C’est dans un lieu isolé, au creux des Ardennes, à la frontière entre
la France et la Belgique, que Françoise Louise Demorgny situe son
nouveau récit. Elle effectue un retour en arrière. Elle s’arrête sur
quelques uns de ceux qui vivaient là, disséminés dans les hameaux,
cultivant la terre, circulant entre les champs, les cours de ferme, les
berges d’un l’étang et le poste de douane. Tous subsistaient sans faire
de bruit et se retrouvaient le dimanche à l’église où chaque famille
avait un banc à son nom. C’est là que l’on partageait les nouvelles. Là
aussi que naissaient de précoces attirances.
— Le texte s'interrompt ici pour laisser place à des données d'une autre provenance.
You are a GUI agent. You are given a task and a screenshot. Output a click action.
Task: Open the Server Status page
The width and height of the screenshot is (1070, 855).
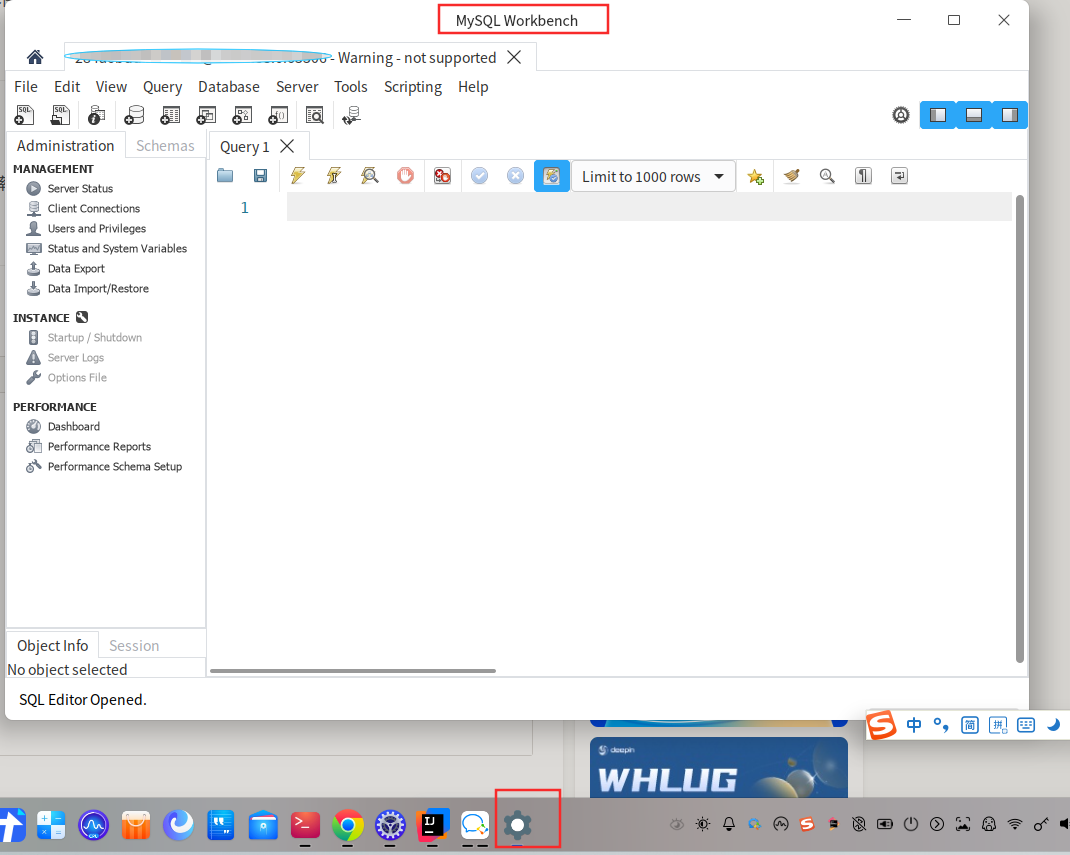80,188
Celles-ci ne débouchaient
la plupart du temps sur rien mais s’imprimaient dans la mémoire et y
restaient longtemps.
C’est l’un de ces élans d’enfance, inexplicable, qu’évoque ici la
narratrice. Elle le fait en trois temps, qui correspondent à trois
périodes de sa vie. D’abord au début des années cinquante, puis à la fin
de cette même décennie et, enfin, quarante ans plus tard, au moment où
elle revient visiter ce territoire qu’elle a quitté.
« J’arrête mon pas à chaque maison. Je nomme tout bas chacune par son petit nom, celui de son propriétaire d’autrefois. »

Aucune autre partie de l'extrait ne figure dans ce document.